***** TEXT PROVIDED *****
CORRESP 1 filename1.htm
Allied Healthcare International Inc.
555 Madison Avenue, 30th Floor
New York, NY 10022
T: 212.750.0064        F: 212.750.7221
E. info@alliedhealthcare.com
www.alliedhealthcare.com
 
March 15, 2006

United States Securities and Exchange Commission
100 First Street, N.E.
Washington, D.C. 20549
Attn.: Jim B. Rosenberg

Re:  Allied Healthcare International Inc.
Form 10-K for the Fiscal Year Ended September 30, 2005
Filed November 29, 2005
File No. 001-11570

Dear Mr. Rosenberg:

On behalf of Allied Healthcare International Inc. (the "Company"), we are responding to the Staff's letter of comments, dated February 1, 2006, pertaining to the Company's Form 10-K for the fiscal year ended September 30, 2005.

For your convenience, we have set forth below in italics each of your numbered comments, followed by our responses thereto immediately thereafter.

Form 10-K for the Fiscal Year Ended September 30, 2005

Item 7. Management's Discussion and Analysis of Financial Condition and ..page 23

Critical Accounting Policies, page 24

1.  Please provide us the following information in disclosure-type format to help us evaluate the adequacy of your disclosure:
  a. Quantify and disclose the reasonably likely effects that a change in estimate of unsettled amounts from 3rd party payors as of the latest balance sheet date could have on financial position and operations.
  b. In a comparative tabular format, the payor mix concentrations and related aging of accounts receivable. The aging schedule may be based on management's own reporting criteria (i.e. unbilled, less than 30 days, 30 to 60 days etc.) or some other reasonable presentation. At a minimum, the disclosure should indicate the past due amounts and a breakdown by payor classification (i.e. Medicare, Medicaid, Managed care and other, and Self-pay). We would expect Self-pay to be separately classified from any other grouping. If your billing system does not have the capacity to provide an aging schedule of your receivables, disclose the fact and clarify how this affects your ability to estimate your allowance for bad debts.
  c. The amounts that are pending approval from third party payors, where they have been classified in your aging buckets, and what payor classification they have been grouped with. If amounts are classified outside of self-pay, provide why this classification is appropriate, and disclose the historical percentage of amounts that get reclassified into self-pay.
***** GIVEN INFORMATION *****
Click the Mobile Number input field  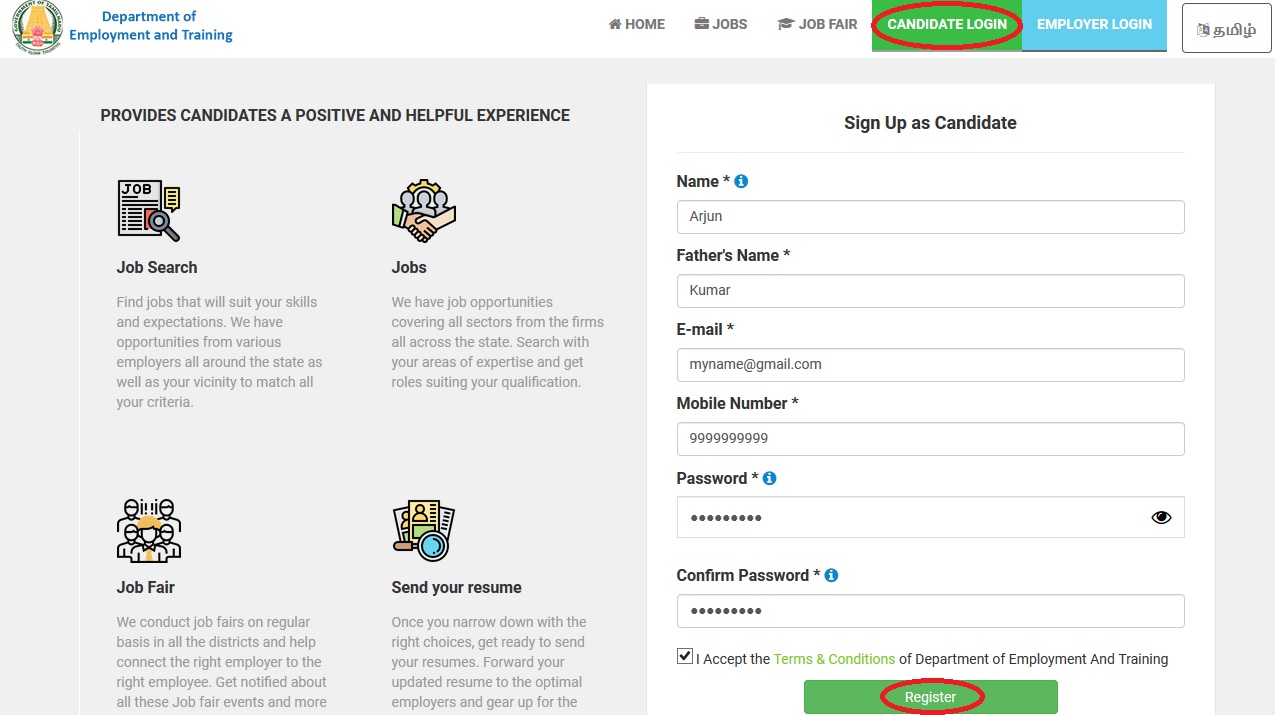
*****
[QUESTIONS TO ANSWER]
A – In the letter to the SEC, what is the date of the Staff's comment letter that the company is responding to?
B – Return the part of the letter to the SEC between "b. In a comparative" and "for bad debts.", inclusive, copied word for word.

[ANSWERS]
A – February 1, 2006.

B –
b. In a comparative tabular format, the payor mix concentrations and related aging of accounts receivable. The aging schedule may be based on management's own reporting criteria (i.e. unbilled, less than 30 days, 30 to 60 days etc.) or some other reasonable presentation. At a minimum, the disclosure should indicate the past due amounts and a breakdown by payor classification (i.e. Medicare, Medicaid, Managed care and other, and Self-pay). We would expect Self-pay to be separately classified from any other grouping. If your billing system does not have the capacity to provide an aging schedule of your receivables, disclose the fact and clarify how this affects your ability to estimate your allowance for bad debts.